For an illustration of the psychological roots of conservative and progressive value-systems, see Johnathan Haidt at TED, and you will see the obligation is on the “progressives” to reach out to the conservatives, and not the other way around. http://www.youtube.com/watch?v=vs41JrnGaxc

Also see Brene Brown speak, at TEDx Houston, about the roots of intolerant, mean-spirited civil discourse - and what must be done to overcome it.

Regarding civil engagement:
Instead of treating issues as a spectator or commentator, which is how our media has socialized us all to behave, we should speak of our roles and responsibilities as citizens. Rather than express the desire for others to fix things or get it right, we should illustrate the roles people can play (including ourselves) in solving our common problems. Essentially, we must change the dialogue from "politics is a spectator sport" to "political participation is our civic duty". Possible ways to participate include: letter writing (politicians, newspapers, radio stations, television stations), going to meetings and helping raise awareness and the level of understanding within different communities, lobbying politicians and civil servants, fund-raising for organizations that serve the public good, organizing for political candidates, etc...

Strategically, these values and principles may be promoted in all kinds of arenas, with both “progressive” and “conservative” and other ideological systems as well:

  • within organizations
  • between organizations
  • in the media
  • to/with political figures
  • in public meetings
  • on youtube/internet
The Challenge:

The most challenging part of this call to civil discourse is its demand that we live up to a higher standard than those with whom we must work - those same people who threaten society and harm the common good. We must empathize with their pain and learn how they came to be so hurt, and as we try to help them come back to a compassionate and responsible citizenship, we must not aim to "beat" them, but rather to treat them with compassion even as we use our strength to protect society from them.
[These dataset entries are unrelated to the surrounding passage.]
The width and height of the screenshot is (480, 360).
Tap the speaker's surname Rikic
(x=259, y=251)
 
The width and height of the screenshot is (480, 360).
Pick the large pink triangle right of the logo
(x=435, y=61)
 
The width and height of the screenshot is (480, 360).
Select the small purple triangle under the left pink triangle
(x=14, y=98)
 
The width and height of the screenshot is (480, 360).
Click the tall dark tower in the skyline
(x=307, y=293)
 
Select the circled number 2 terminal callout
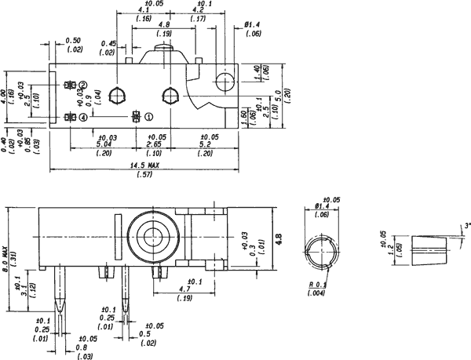82,85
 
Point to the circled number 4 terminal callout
83,118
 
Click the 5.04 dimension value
103,144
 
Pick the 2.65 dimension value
153,144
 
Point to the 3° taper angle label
466,226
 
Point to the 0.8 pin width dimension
81,347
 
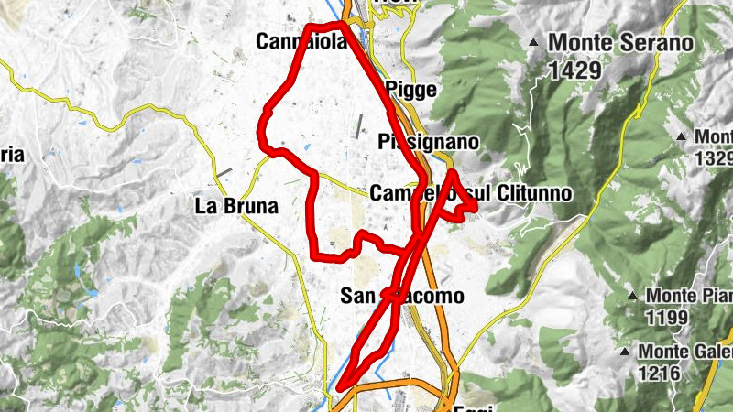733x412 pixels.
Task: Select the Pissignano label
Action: click(x=428, y=143)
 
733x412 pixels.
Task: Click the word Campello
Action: click(x=409, y=193)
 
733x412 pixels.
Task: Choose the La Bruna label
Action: click(x=236, y=206)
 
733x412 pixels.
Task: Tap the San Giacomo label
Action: click(x=396, y=296)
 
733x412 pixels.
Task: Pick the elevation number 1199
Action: click(x=666, y=318)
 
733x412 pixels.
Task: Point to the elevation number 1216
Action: click(x=659, y=374)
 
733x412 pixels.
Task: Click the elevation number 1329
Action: click(x=714, y=157)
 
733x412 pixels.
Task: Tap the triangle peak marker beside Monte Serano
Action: click(x=534, y=42)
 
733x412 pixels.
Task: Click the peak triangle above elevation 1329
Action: click(x=682, y=136)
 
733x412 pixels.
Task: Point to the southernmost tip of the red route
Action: click(x=339, y=390)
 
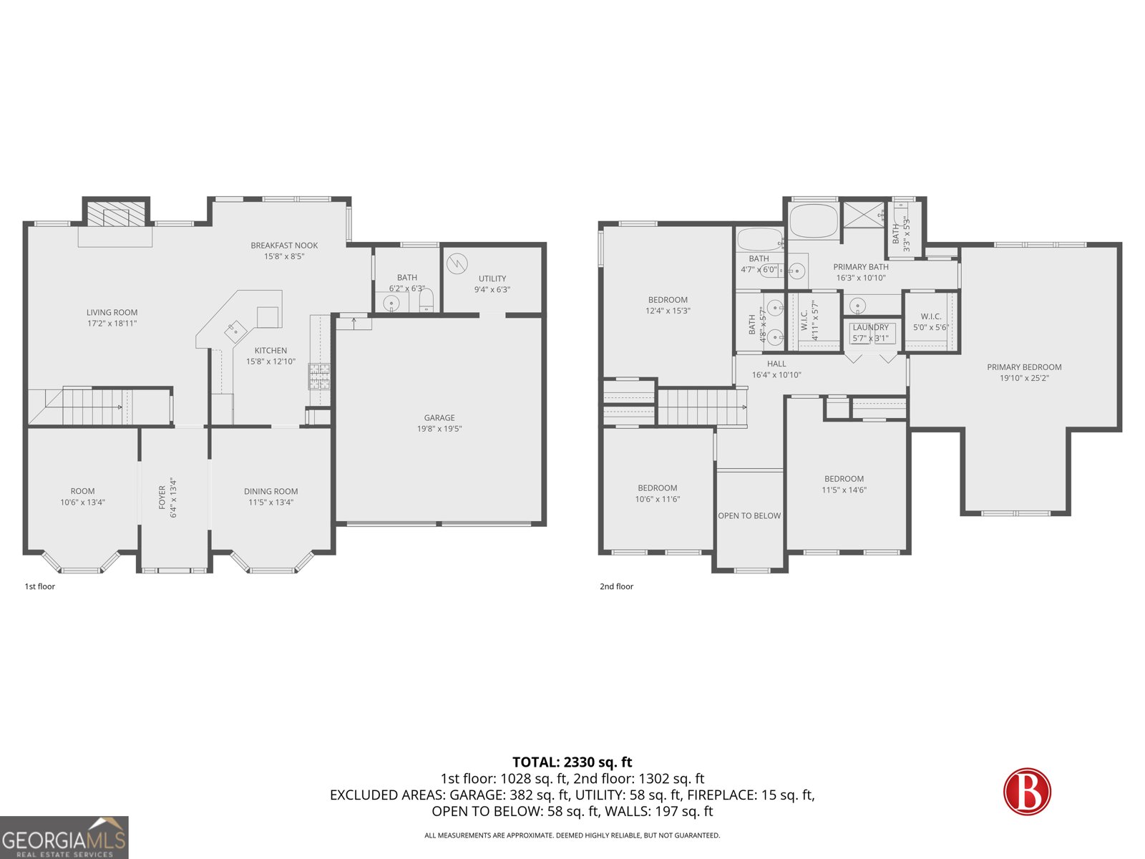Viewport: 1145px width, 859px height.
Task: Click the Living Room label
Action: click(x=112, y=312)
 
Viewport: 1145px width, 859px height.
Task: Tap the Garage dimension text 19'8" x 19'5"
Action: click(x=439, y=429)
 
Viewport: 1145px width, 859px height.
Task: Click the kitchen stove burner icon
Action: click(x=319, y=376)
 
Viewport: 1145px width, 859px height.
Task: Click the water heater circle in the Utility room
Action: click(x=457, y=263)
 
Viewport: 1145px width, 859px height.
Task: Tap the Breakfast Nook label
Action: click(x=284, y=246)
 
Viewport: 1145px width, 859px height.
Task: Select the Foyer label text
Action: click(x=162, y=498)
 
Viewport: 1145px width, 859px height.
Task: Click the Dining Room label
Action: click(x=271, y=491)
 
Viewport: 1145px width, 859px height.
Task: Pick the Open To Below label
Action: click(x=749, y=515)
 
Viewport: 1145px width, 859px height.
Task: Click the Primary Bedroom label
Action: click(x=1024, y=367)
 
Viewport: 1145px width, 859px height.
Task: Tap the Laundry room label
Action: click(x=870, y=327)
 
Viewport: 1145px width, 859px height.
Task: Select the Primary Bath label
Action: click(x=860, y=267)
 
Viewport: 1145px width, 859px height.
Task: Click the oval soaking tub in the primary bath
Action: click(x=813, y=221)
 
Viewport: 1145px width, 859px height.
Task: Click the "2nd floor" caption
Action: click(x=616, y=586)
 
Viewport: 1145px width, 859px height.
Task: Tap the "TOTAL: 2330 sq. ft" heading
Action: click(x=572, y=762)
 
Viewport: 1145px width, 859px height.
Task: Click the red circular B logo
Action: click(x=1027, y=791)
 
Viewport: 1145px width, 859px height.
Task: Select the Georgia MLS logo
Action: click(x=64, y=838)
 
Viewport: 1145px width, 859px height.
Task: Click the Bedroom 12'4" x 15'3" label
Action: click(x=667, y=300)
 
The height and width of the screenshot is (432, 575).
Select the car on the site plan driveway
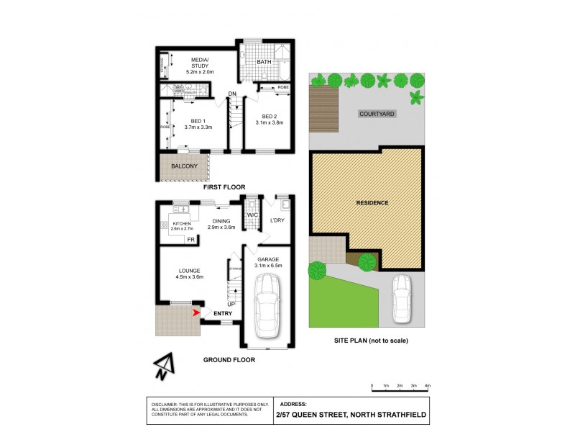pyautogui.click(x=402, y=300)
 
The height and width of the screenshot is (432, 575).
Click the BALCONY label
pyautogui.click(x=183, y=167)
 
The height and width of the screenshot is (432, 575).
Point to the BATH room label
pyautogui.click(x=264, y=62)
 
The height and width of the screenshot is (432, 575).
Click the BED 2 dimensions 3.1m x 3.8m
pyautogui.click(x=270, y=123)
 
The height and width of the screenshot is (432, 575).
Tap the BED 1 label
pyautogui.click(x=198, y=120)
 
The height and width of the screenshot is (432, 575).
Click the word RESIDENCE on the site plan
pyautogui.click(x=372, y=203)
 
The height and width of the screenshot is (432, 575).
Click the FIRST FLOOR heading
pyautogui.click(x=224, y=187)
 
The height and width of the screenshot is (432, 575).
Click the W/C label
pyautogui.click(x=252, y=215)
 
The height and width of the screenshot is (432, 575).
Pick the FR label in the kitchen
pyautogui.click(x=190, y=239)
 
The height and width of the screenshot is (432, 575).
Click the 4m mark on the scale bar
pyautogui.click(x=428, y=387)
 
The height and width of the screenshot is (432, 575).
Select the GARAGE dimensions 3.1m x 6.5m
pyautogui.click(x=269, y=266)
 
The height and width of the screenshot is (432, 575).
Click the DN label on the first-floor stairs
pyautogui.click(x=232, y=94)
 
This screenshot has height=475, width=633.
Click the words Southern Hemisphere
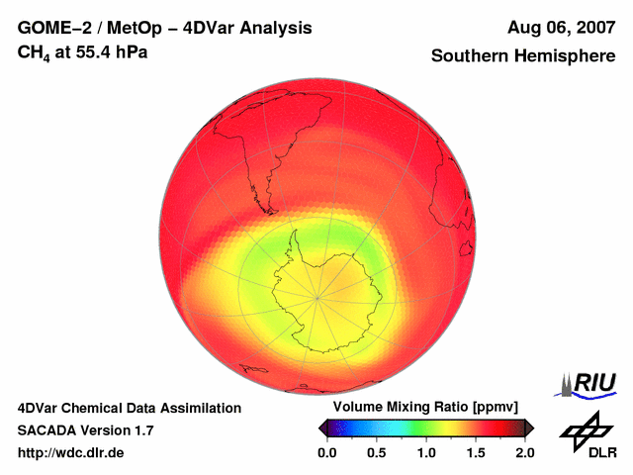point(523,56)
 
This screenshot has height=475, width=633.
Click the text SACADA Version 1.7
point(85,430)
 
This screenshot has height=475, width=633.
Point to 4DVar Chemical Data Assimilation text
point(129,408)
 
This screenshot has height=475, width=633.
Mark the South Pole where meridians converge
point(317,296)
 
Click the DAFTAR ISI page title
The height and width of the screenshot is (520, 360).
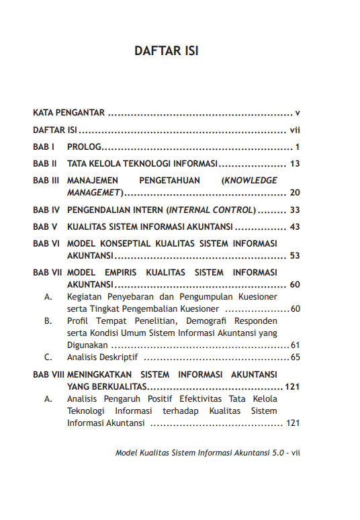(166, 52)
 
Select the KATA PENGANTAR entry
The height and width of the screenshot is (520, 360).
(69, 112)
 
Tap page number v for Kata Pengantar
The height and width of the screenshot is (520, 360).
(296, 112)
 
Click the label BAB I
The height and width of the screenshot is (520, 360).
(44, 146)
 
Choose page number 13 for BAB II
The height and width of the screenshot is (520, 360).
(294, 163)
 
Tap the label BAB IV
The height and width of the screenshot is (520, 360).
(46, 210)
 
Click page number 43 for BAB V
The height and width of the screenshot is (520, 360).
(294, 226)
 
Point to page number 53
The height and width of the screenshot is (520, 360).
(294, 255)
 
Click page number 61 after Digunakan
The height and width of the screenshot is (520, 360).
(295, 345)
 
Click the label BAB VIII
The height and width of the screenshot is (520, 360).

Worthiness, Vulnerability, Shame, Resilience:

Brene Brown teaches that inherent self-worth allows us to overcome our vulnerabilities

Brene Brown gave a fantastic talk, in which she explains that the woes of our current political, religious, and civil cultures are a reflection of the inherent insecurities of the generation of adults in power. The intolerance, fear, and divisiveness we see are not a reflection of anything intrinsic to human nature - in fact the opposite is true! When we have secure childhoods, in which we grow up believing that we are inherently loved and worthy of love, exactly as we are and for who we truly are, then we grow into adults capable of compassion, responsibility, clear-headedness. It is the absence of this security that creates the ignorant, mean-spirited and intolerant dynamics that are so destructive to our common good.

I believe this should be a rallying call to all people working for the betterment of society: note that the "bad guys", those politicians and lobby groups that are fighting to hurt others, are actually people with psychological injuries. They are not evil, but hurt. They do not require vanquishing, but to be contained (prevented from harming others) and to be treated with respect and compassion - until they heal from their wounds and can join the rest of us in a respectful, compassionate society.